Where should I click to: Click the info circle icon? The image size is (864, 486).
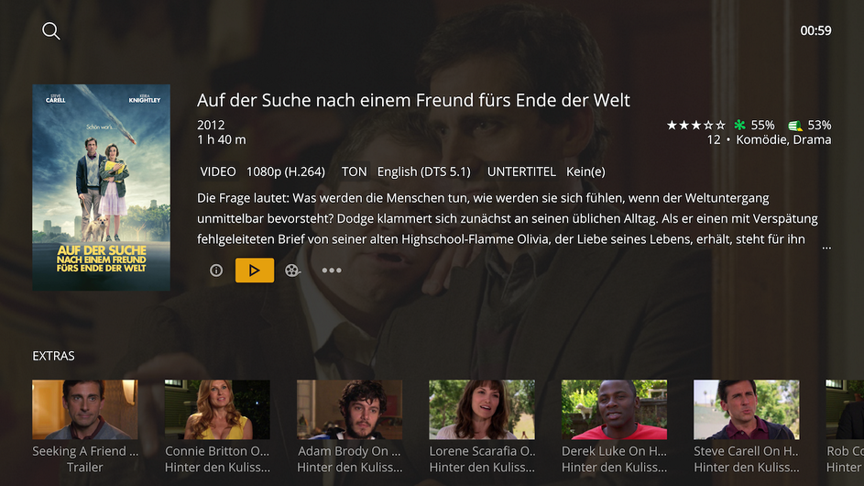[x=216, y=271]
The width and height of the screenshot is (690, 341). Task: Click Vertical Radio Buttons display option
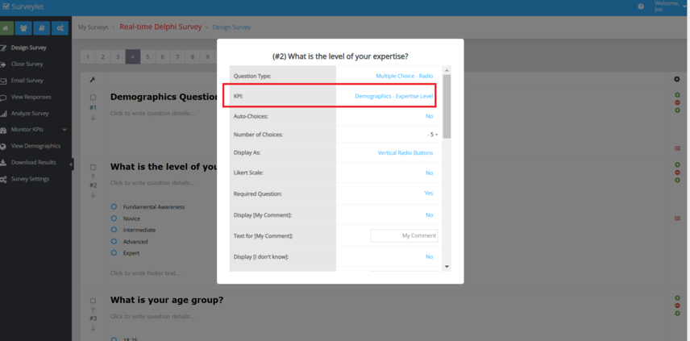click(405, 152)
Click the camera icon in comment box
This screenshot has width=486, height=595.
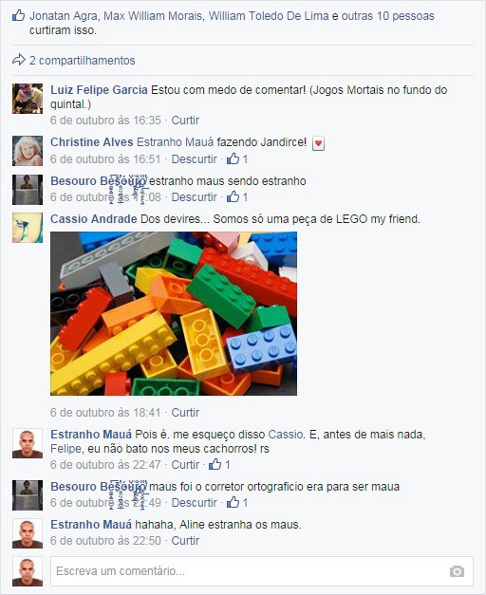(x=457, y=571)
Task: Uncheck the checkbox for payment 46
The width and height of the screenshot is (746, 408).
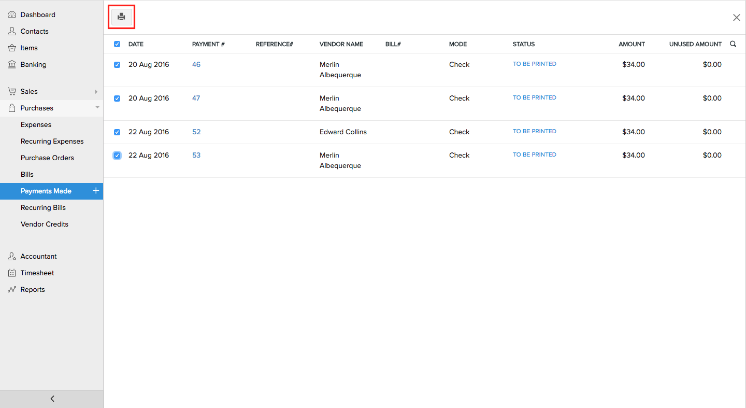Action: [117, 65]
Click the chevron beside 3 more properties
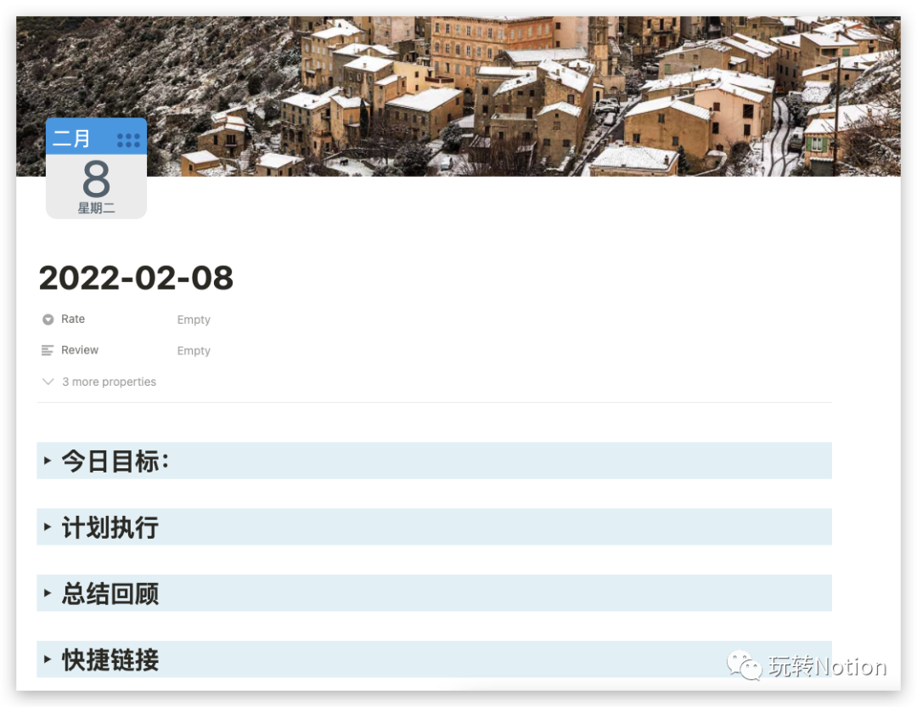This screenshot has height=707, width=917. (x=48, y=382)
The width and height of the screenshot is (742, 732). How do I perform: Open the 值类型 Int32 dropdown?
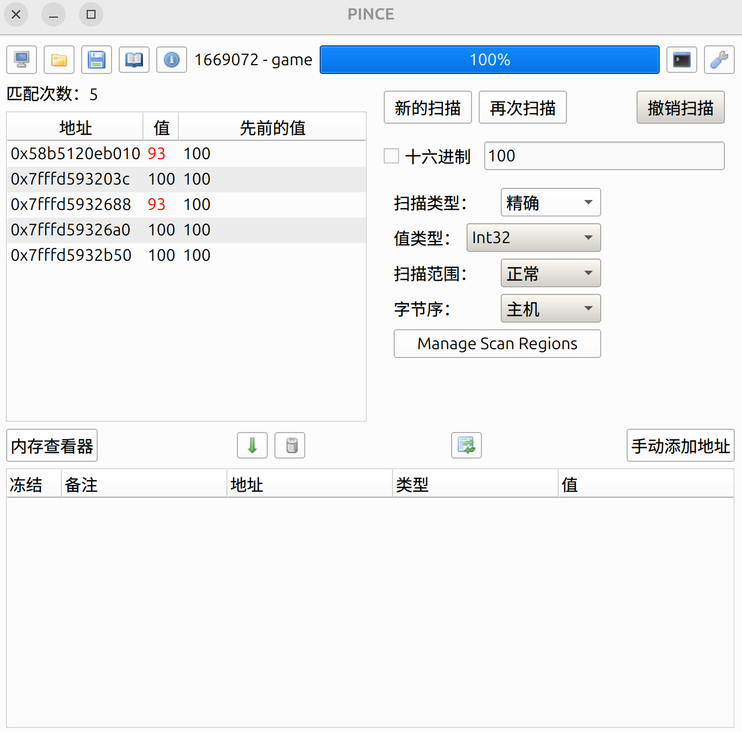pos(533,238)
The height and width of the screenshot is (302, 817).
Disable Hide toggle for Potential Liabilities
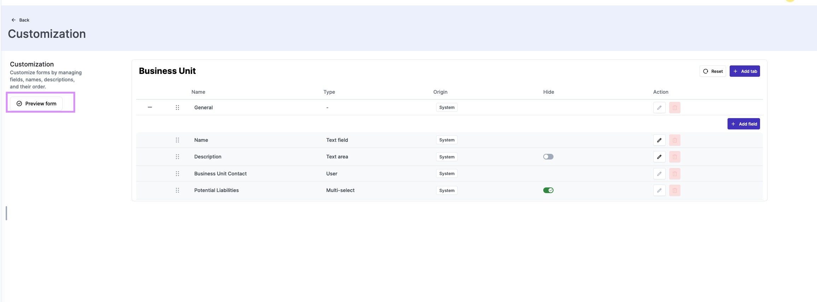click(x=548, y=190)
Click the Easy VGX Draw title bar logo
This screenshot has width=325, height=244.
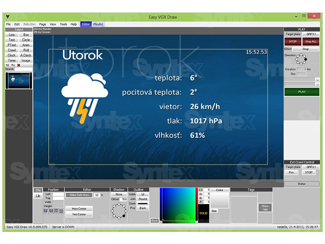8,17
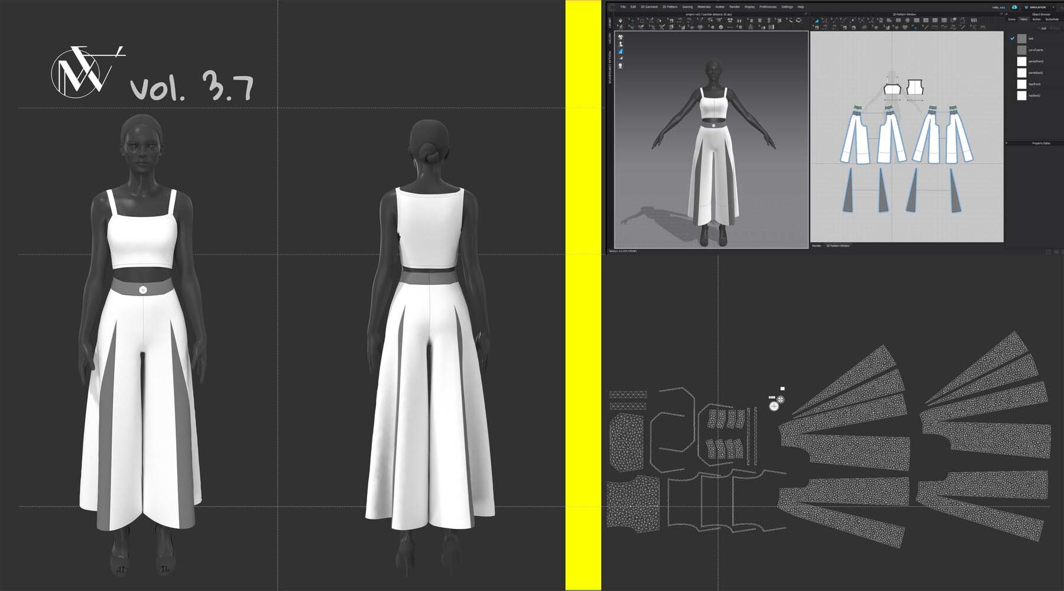This screenshot has height=591, width=1064.
Task: Toggle the blue checkmark beside the belt fabric
Action: (1013, 38)
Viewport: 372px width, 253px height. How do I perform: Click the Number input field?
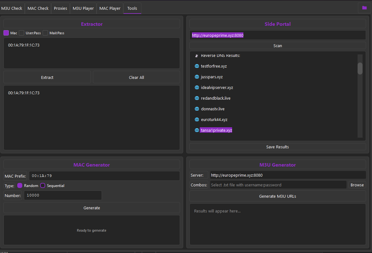pyautogui.click(x=62, y=195)
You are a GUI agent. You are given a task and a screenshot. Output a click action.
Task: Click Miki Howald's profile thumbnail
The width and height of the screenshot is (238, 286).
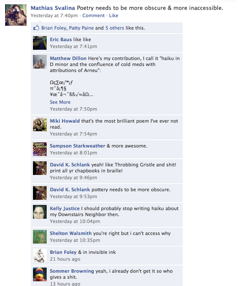point(40,124)
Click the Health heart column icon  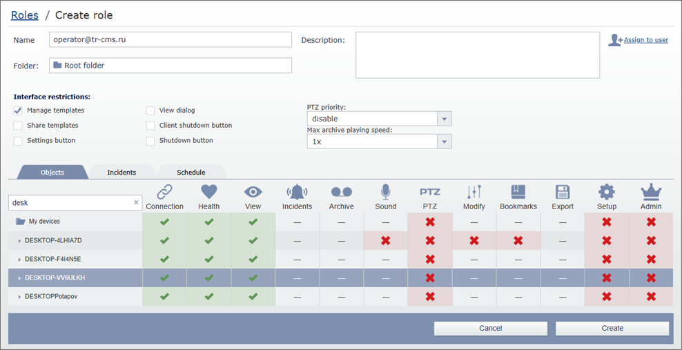pos(208,192)
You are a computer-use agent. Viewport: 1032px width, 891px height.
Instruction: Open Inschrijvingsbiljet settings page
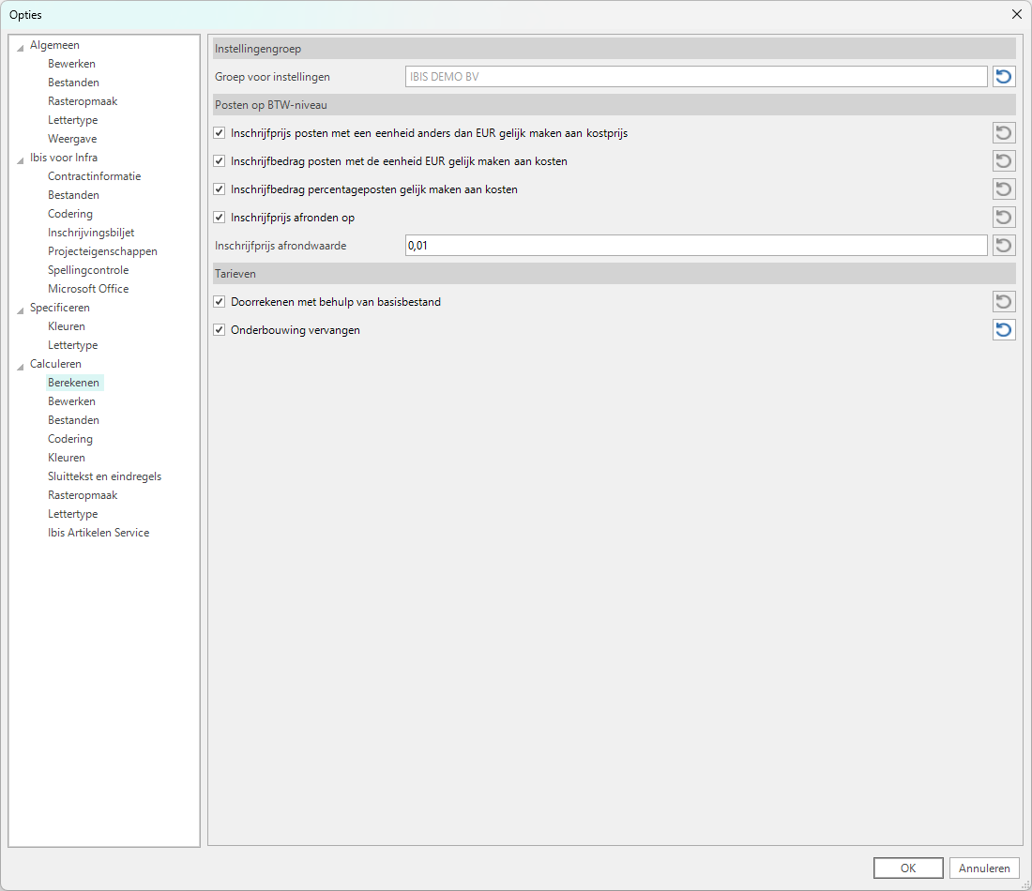click(x=91, y=233)
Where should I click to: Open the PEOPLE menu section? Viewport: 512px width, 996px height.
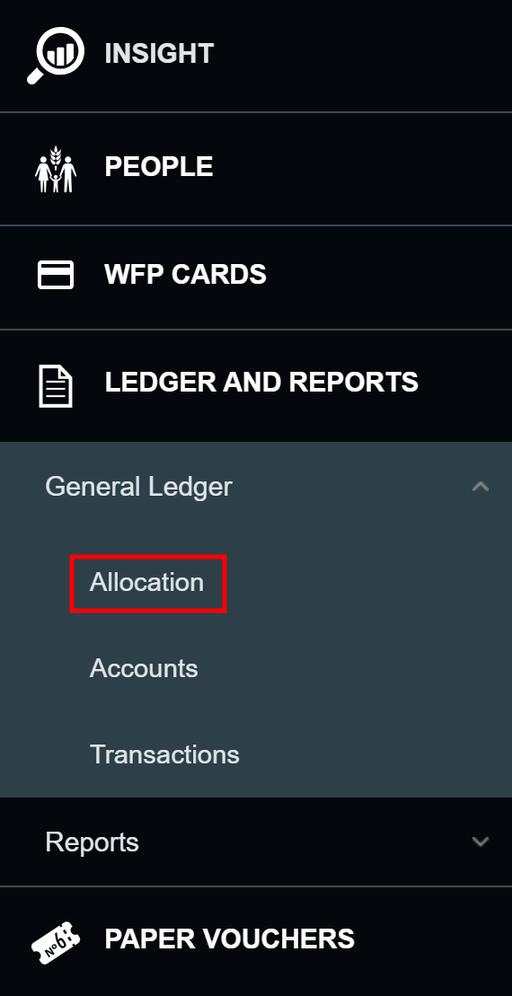[x=159, y=166]
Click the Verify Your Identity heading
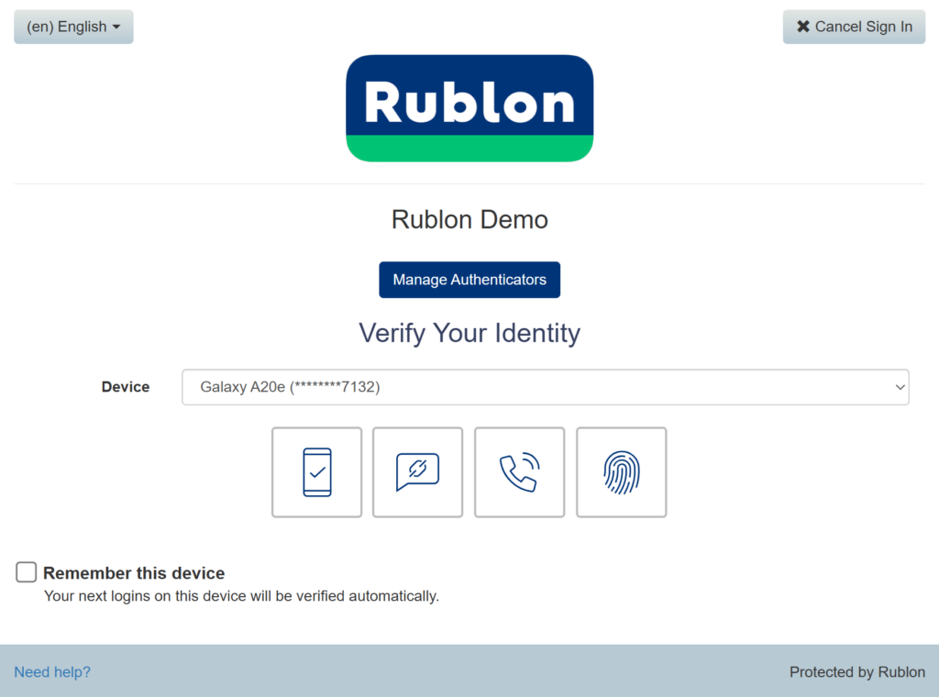 [x=470, y=333]
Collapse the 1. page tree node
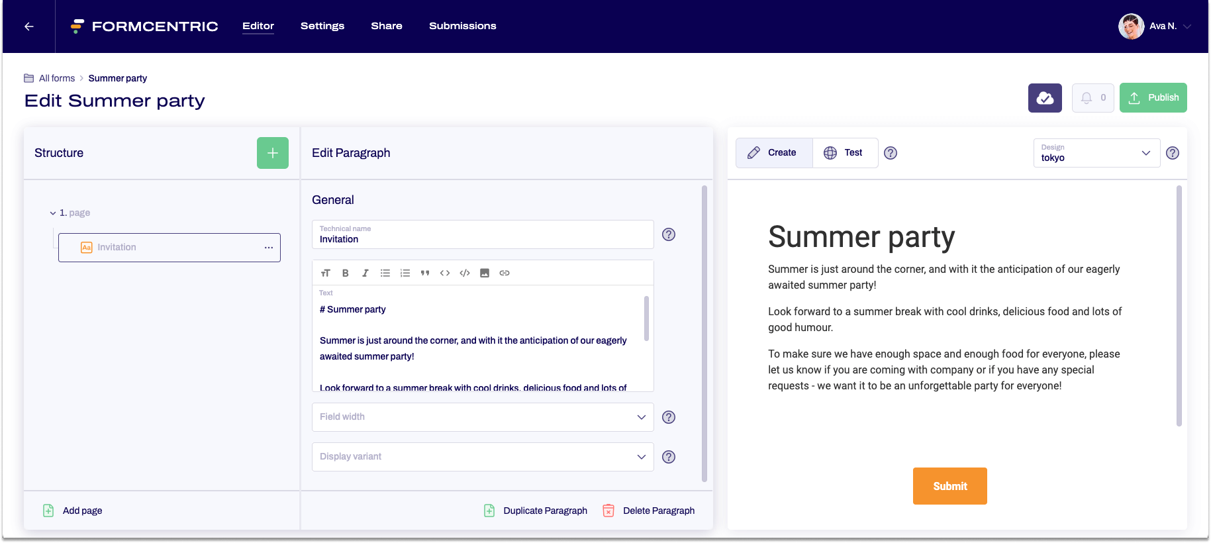Image resolution: width=1211 pixels, height=543 pixels. coord(53,213)
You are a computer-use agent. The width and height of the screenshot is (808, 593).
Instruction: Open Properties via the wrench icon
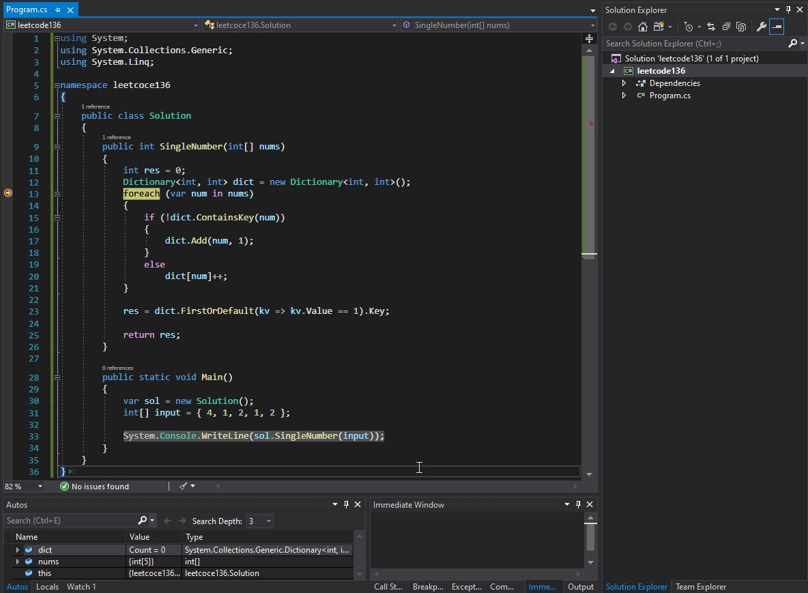coord(763,27)
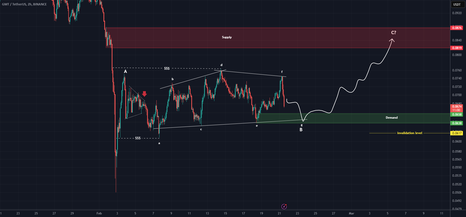Click the green 0.0658 demand price label

[457, 115]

::::

→ Task instructions
Where a line of the data above includes "agent", copy that line.

→ Expected answer
You are a GUI agent. You are given a task and a screenshot. Output a click action.
You are a computer-use agent. Viewport: 1032px width, 891px height.
You are a computer-use agent. The width and height of the screenshot is (808, 593).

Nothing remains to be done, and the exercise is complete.